## [DATA SHOWN]
▶

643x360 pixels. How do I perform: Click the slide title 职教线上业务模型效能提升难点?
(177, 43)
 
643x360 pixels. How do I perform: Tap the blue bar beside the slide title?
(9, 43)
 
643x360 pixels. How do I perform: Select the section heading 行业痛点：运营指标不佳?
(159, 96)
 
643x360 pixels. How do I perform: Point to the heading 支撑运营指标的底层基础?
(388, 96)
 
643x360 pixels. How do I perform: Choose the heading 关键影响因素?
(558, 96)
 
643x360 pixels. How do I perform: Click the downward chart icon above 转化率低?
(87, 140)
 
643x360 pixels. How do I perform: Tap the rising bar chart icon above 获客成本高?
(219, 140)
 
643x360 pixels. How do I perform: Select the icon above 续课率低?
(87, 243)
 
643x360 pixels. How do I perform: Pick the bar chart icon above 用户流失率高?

◀
▶

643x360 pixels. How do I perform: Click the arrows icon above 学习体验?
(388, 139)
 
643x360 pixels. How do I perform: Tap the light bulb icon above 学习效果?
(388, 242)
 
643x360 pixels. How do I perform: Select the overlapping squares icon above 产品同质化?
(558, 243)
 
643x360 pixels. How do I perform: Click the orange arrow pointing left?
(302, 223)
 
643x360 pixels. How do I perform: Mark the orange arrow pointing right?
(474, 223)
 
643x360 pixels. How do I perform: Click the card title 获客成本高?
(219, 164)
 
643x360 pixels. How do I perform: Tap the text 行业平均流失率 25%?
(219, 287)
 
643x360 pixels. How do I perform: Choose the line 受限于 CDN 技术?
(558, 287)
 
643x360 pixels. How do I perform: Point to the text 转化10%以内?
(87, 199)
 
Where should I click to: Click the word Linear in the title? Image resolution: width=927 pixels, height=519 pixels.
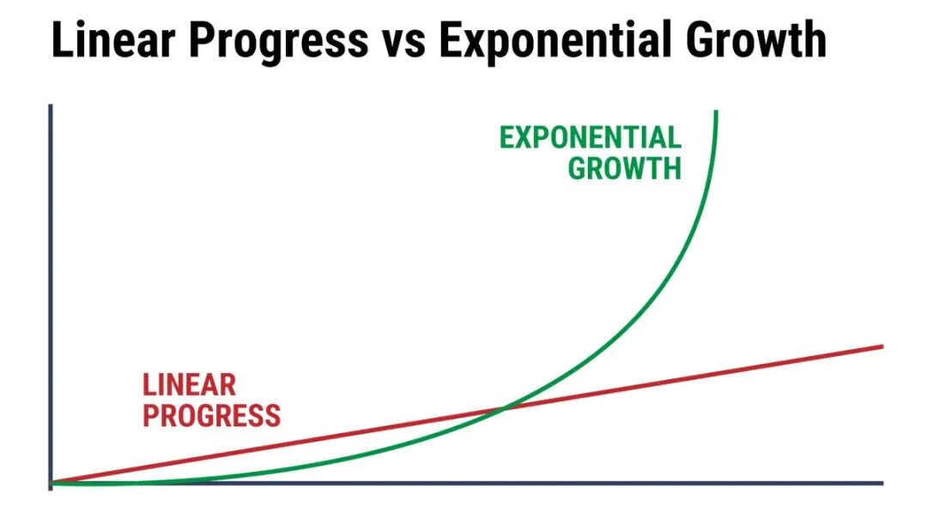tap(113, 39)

◀

## [AIM]
Quote word for word the lines running from the one containing "643x360 pixels. How do I perform: Click the slide" through the one containing "643x360 pixels. How do I perform: Pick", including both of those lines.

## [THE COMPLETED TASK]
643x360 pixels. How do I perform: Click the slide title 职教线上业务模型效能提升难点?
(177, 43)
 
643x360 pixels. How do I perform: Tap the blue bar beside the slide title?
(9, 43)
 
643x360 pixels. How do I perform: Select the section heading 行业痛点：运营指标不佳?
(159, 96)
 
643x360 pixels. How do I perform: Point to the heading 支撑运营指标的底层基础?
(388, 96)
 
643x360 pixels. How do I perform: Choose the heading 关键影响因素?
(558, 96)
 
643x360 pixels. How do I perform: Click the downward chart icon above 转化率低?
(87, 140)
 
643x360 pixels. How do I perform: Tap the rising bar chart icon above 获客成本高?
(219, 140)
 
643x360 pixels. How do I perform: Select the icon above 续课率低?
(87, 243)
 
643x360 pixels. How do I perform: Pick the bar chart icon above 用户流失率高?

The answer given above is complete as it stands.